O Bispo soube do romance e fuga de Isabeau e Navarre através de Imperius, que era o confessor do casal. Imperius era um monge beberrão, e num de seus episódios alcoólicos, contou ao Bispo sobre o romance do casal. Ao perceber a conseqüência do que fez, isolou-se totalmente da comunidade, refugiando-se em um mosteiro.

Phillipe Gaston era um ladrão muito irreverente que foge dos calabouços de Áquila (o único a fazê-lo) e por isso é perseguido pela guarda da prisão; quando está para ser capturado é salvo por Navarre que o intima a ajudá-lo a entrar em Áquila para vingar-se do Bispo (deseja matá-lo).
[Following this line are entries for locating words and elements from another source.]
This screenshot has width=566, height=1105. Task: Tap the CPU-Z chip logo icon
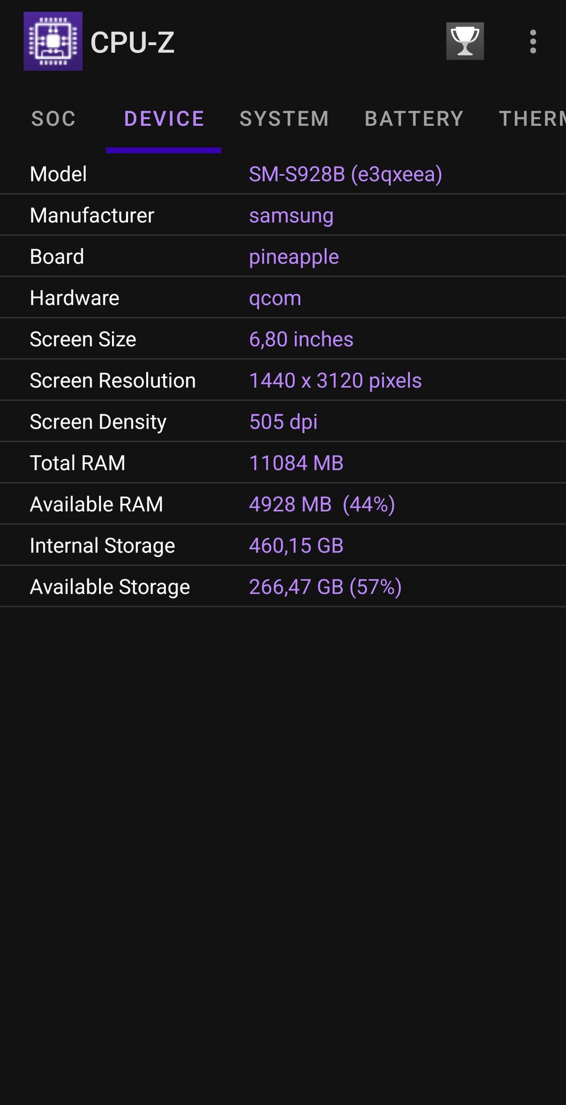pyautogui.click(x=53, y=41)
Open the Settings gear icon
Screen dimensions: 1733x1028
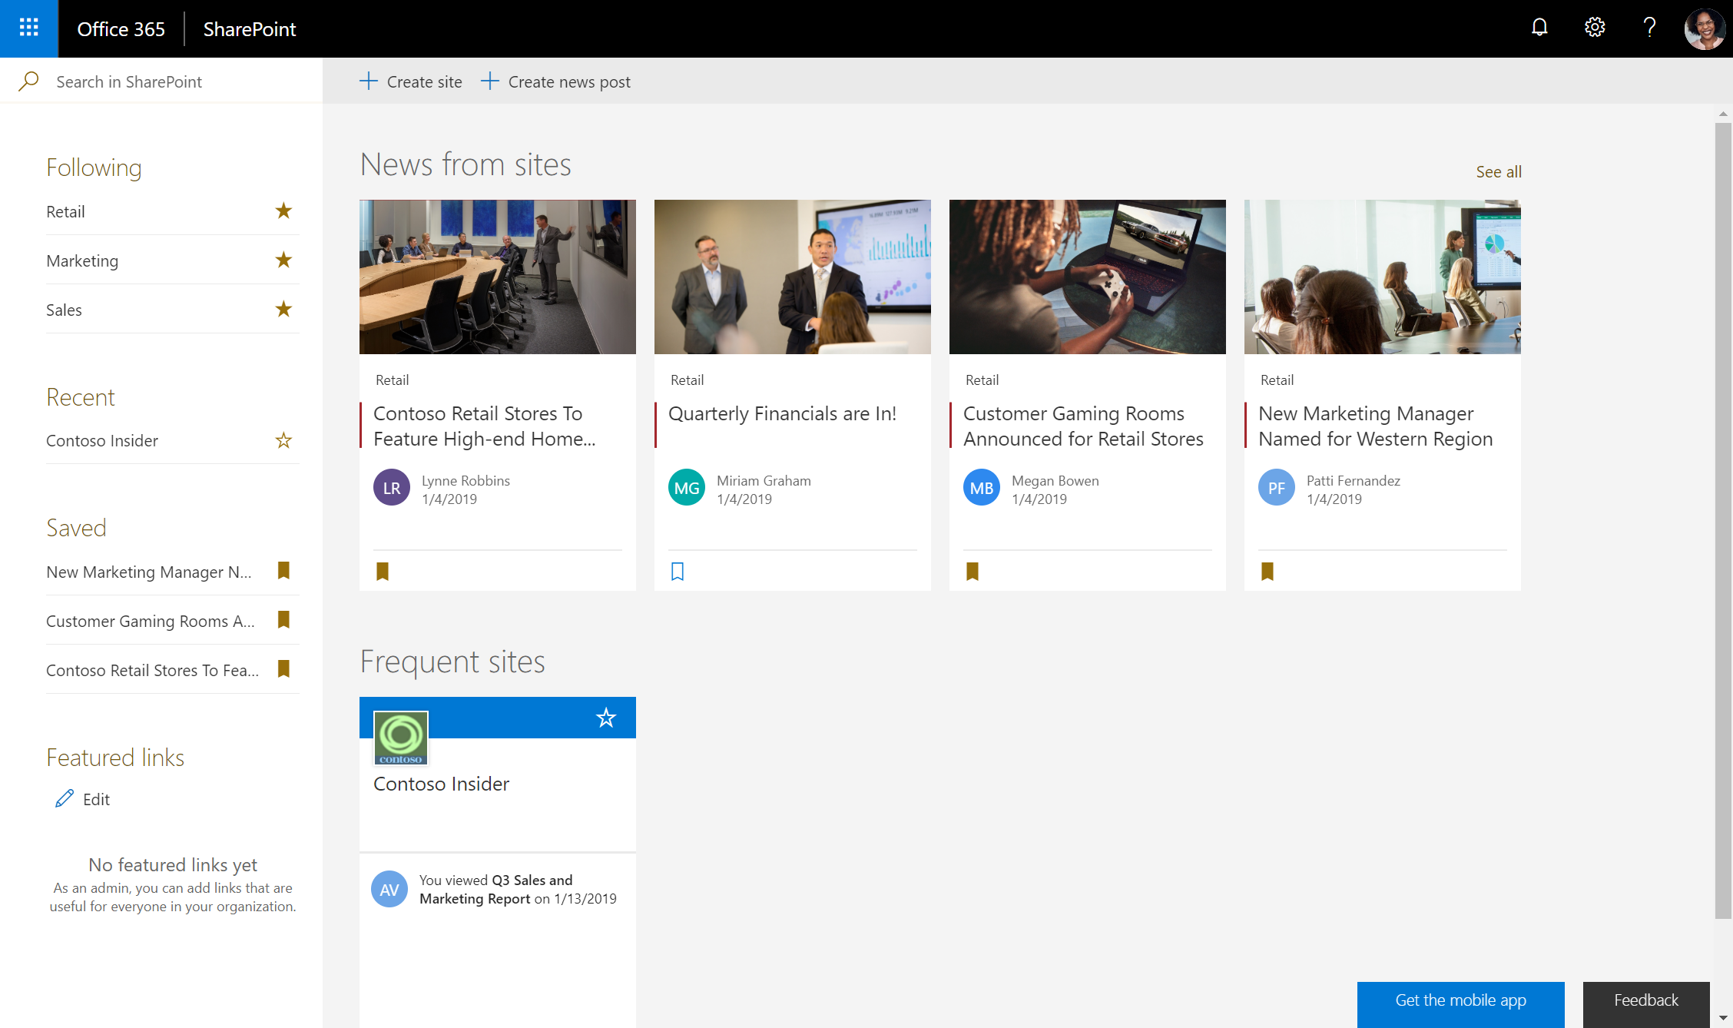point(1596,28)
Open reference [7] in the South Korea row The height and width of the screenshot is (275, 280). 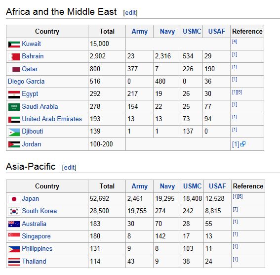tap(235, 209)
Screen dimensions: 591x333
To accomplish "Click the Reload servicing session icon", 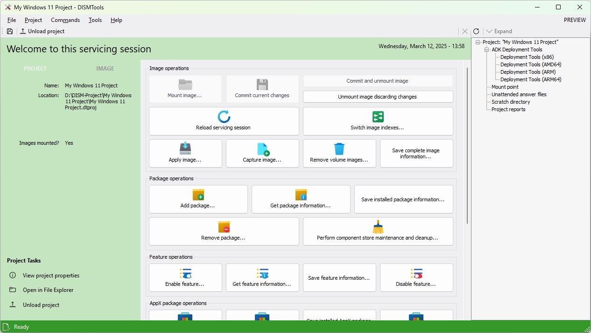I will (x=224, y=117).
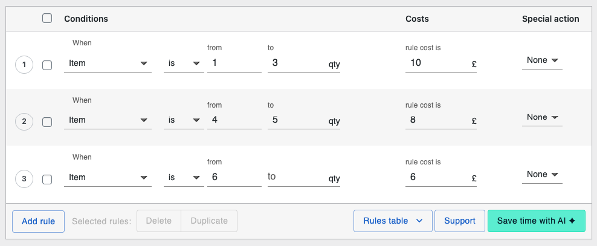The image size is (597, 246).
Task: Click the rule number 3 circle badge
Action: click(x=24, y=179)
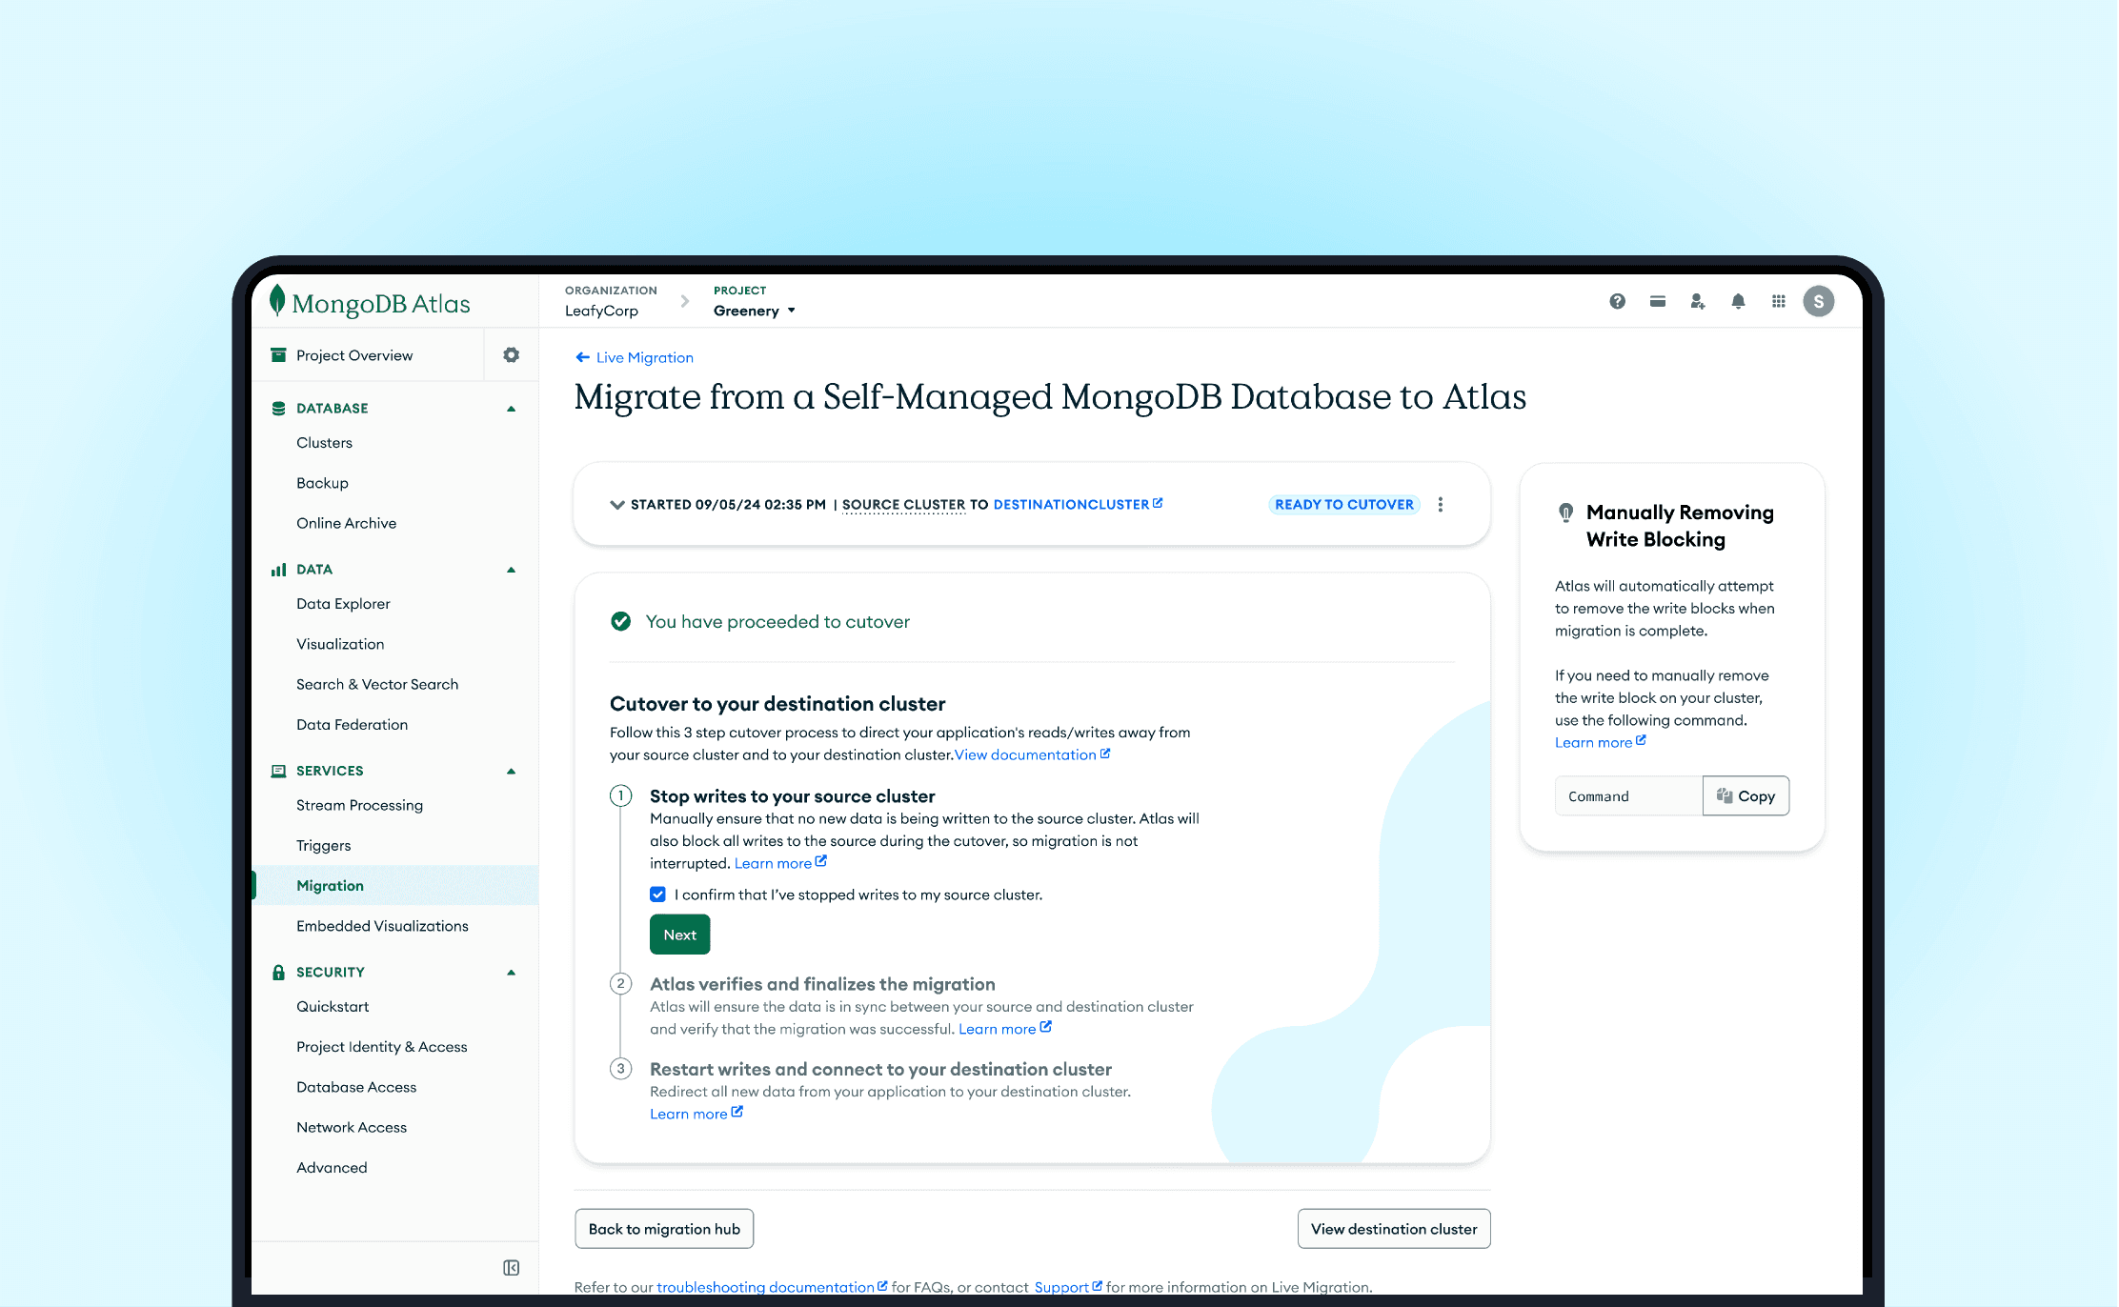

Enquanto Gaston acompanha Navarre, descobre a verdade sobre a maldição e como poderia ser desfeita, pois Imperius diz que foi instruído por Deus, e que bastaria Navarre e Isabeau estarem diante do Bispo durante o eclipse total do sol (quando o dia se tornar noite) para romper-se a maldição Então, Gaston e Imperius se empenham para isso e conseguem, após inúmeras peripécias. A maldição é quebrada e todos são redimidos. O bispo transforma-se num lobo bem velho.

Como todo mito, conto ou história possui um paralelo com a psique humana, o que esta história nos revela tendo-se como ponto de partida a psicologia analítica?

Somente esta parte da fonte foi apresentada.